# Best tires so far!



## Rorschach1 (Sep 19, 2011)

We have had these on about a month. I think they are the best tire set so far due to the a large UST tire in a 29 and a tight fit on the rim. Loose and climbing with lots of rocks are important for us and the rear has the best grip on climbing and the front extra volume and size holds good. We run tubeless and so far about 20-25psi in the front and 30-35psi in the rear. The extra volume in the front allowed us to decrease the pressure and it rolls so much smoother. 
Maxxis DHF 2.5 front
Maxxis DHR II 2.4 rear
Minion DHF | Maxxis Tires USA
Minion DHR II | Maxxis Tires USA


----------



## moodray (Aug 21, 2010)

Thanks for the feedback; that looks like a nice combo.

We've been running Schwalbe Hans Dampf 2.35 front and rear and really like them as well, but they get chewed up rather quickly in rocky conditions...

On our 27.5 full-susp Calfee Tetra (currently in production phase), we're going to give a wider rim (Nox Kitsuma or Farlow) and tire (Maxxis Forekaster 2.6" or similar) a shot.

2.6" tires are just trickling out from the tire brands, but I have a feeling they will have very nice qualities on a tandem, giving additional stability and traction in loose conditions, while not adding unwanted bulk...

It's good to have options (even if it creates some confusion!).


----------



## moodray (Aug 21, 2010)

Just a quick followup: DHF and DHR II soon out in 2.6" size.

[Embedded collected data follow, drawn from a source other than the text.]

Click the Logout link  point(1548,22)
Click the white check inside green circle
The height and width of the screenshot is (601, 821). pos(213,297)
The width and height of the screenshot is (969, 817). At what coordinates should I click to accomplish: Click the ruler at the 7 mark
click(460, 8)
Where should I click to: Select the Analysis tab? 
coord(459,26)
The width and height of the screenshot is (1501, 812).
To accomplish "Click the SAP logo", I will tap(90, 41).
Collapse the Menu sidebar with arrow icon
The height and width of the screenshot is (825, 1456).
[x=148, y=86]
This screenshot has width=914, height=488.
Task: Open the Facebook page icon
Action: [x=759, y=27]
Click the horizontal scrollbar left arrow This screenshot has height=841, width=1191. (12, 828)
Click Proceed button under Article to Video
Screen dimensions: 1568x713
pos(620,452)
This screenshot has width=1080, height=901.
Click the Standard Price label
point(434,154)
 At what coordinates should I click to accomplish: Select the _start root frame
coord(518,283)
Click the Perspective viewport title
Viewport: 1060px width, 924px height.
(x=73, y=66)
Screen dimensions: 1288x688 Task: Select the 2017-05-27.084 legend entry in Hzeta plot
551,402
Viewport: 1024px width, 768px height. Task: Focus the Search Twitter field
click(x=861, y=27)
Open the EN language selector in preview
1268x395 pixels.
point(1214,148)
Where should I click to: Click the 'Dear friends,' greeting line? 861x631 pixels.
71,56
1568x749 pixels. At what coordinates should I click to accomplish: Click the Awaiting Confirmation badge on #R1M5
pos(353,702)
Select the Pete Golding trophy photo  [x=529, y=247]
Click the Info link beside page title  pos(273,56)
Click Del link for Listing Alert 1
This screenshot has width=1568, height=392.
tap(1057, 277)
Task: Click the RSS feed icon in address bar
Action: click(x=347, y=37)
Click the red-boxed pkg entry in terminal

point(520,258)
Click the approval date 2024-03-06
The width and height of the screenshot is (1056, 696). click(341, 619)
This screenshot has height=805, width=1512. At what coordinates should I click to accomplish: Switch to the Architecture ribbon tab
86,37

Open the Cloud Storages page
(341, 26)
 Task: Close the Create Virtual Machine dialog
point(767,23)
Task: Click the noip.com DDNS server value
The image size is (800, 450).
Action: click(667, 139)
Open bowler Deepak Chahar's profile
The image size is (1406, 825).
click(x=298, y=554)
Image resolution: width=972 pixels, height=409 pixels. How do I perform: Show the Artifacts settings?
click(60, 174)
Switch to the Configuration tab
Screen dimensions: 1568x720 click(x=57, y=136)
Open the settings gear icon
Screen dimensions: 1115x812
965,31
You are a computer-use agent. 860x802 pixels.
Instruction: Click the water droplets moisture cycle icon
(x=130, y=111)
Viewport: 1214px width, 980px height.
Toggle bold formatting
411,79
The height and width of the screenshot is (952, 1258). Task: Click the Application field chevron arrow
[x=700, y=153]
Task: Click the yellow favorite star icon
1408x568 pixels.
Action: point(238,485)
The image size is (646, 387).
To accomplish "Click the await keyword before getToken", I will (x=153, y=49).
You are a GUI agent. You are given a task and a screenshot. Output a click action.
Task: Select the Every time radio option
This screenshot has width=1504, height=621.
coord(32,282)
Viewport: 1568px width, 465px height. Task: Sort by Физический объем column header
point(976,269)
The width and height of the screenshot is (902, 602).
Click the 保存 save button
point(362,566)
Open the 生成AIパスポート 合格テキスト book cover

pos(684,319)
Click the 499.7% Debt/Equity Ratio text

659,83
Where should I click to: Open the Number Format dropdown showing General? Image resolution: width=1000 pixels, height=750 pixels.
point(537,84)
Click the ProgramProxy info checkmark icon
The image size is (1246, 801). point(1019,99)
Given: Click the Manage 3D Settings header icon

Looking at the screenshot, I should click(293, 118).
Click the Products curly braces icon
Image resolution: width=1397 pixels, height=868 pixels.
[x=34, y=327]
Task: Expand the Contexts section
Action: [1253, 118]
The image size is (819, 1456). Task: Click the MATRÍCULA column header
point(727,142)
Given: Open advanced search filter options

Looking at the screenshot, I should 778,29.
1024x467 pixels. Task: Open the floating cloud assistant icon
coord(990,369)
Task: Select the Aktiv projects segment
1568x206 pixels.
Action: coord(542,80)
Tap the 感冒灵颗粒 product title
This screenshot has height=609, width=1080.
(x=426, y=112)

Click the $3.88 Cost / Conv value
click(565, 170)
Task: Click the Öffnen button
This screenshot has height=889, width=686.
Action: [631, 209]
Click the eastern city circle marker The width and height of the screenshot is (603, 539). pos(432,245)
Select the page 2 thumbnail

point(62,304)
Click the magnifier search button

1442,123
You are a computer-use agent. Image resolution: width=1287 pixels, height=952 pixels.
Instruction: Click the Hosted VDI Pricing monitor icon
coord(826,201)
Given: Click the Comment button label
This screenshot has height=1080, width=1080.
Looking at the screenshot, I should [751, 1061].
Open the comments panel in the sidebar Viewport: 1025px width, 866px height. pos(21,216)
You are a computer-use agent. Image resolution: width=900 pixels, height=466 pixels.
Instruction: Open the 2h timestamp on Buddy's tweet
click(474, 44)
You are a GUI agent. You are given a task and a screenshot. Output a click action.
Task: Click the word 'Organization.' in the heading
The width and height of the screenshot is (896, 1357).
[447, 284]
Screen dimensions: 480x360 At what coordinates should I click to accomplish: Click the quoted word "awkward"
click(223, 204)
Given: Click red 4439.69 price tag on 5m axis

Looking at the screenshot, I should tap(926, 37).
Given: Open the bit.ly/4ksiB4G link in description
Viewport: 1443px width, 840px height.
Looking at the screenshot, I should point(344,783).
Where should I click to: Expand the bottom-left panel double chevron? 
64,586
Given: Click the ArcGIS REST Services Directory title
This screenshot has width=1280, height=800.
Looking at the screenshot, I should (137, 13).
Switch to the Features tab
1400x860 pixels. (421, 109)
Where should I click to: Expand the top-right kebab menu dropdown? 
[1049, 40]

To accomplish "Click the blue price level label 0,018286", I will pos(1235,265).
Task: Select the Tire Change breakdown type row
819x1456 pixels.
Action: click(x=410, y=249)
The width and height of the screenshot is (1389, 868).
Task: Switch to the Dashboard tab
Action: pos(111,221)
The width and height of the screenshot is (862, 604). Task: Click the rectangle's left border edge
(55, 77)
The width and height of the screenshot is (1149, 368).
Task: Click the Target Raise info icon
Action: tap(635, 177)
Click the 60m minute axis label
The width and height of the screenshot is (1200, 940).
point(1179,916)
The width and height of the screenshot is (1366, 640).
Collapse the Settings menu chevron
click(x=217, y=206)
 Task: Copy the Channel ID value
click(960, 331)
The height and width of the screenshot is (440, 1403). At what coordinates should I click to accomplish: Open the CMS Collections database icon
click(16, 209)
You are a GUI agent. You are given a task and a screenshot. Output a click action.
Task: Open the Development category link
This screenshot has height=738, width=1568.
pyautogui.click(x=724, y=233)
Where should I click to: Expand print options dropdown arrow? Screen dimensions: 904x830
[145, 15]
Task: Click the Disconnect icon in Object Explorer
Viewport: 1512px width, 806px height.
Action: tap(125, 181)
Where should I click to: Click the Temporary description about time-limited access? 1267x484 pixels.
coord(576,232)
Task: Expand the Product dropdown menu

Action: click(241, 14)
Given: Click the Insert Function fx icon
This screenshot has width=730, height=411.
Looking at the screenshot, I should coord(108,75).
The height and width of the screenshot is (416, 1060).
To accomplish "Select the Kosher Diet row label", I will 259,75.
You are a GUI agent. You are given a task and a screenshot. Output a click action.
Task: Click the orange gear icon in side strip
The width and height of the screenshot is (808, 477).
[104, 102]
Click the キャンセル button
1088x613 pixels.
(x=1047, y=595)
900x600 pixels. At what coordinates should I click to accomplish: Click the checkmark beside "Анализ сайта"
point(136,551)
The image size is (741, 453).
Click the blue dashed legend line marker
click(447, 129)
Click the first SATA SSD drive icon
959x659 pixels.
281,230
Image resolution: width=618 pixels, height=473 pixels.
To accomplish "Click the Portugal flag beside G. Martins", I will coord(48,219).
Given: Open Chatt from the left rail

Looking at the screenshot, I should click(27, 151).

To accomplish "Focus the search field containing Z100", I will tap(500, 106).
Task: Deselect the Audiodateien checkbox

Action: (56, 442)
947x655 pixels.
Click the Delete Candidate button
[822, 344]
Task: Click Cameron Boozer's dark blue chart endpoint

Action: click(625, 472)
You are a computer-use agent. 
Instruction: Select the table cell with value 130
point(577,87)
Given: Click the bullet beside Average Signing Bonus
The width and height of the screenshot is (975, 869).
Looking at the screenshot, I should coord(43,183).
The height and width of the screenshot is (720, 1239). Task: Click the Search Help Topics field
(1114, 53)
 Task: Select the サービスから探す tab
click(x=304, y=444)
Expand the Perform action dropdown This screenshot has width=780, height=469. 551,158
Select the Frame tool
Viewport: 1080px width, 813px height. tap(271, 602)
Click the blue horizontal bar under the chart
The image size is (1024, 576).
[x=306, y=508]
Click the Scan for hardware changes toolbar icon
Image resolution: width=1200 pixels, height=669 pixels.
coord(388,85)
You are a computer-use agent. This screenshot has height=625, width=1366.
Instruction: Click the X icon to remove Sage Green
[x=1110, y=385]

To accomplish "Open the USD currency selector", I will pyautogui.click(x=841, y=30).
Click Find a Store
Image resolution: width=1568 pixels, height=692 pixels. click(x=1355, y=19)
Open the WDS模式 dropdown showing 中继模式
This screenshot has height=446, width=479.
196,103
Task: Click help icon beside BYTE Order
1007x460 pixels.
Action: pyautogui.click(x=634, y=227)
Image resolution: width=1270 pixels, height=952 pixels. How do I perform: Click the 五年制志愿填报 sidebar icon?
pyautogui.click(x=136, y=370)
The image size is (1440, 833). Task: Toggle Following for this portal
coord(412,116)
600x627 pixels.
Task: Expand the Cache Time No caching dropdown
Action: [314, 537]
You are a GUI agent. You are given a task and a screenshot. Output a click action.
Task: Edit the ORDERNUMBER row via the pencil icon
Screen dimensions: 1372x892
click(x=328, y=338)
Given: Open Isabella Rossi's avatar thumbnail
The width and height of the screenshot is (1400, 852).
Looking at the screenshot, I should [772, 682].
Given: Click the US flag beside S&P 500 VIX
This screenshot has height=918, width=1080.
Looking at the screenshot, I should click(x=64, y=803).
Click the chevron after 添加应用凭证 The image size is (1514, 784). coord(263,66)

Can't wait to try out a few of these wider tires to see where the sweet spot lies...:thumbsup:


----------



## switchbacktrog (May 10, 2013)

We run the same combination in 26" and fine them excellent. We use the DH carcass which is a bit heavy but the side walls are very strong which means we need to drop the tyre pressure a fair bit. About 6 psi less compared to a lighter tyre.


----------



## twocicle (Mar 9, 2017)

I am setting up a newly acquired Fandango 29er (frame is a few years old) and observe that many people are using Ardents for either just the front (2.4), or both front and rear (some say only 2.25 fit, others have had 2.4 fit - wide rims the key?). 

These DH F&RII tires measure small compared to the Ardent, so it may be possible for me to run the DH sizes mentioned ( DHF 2.5, DHRII 2.4).

Asking around from some tandem mtb enthusiasts, some feel the DH tires are way overkill for tandems, and for those that actually ride up long long hills... DH are way heavy too.

So, the DH are the "best tire set so far" for what purpose? All terrain, single track... etc?


----------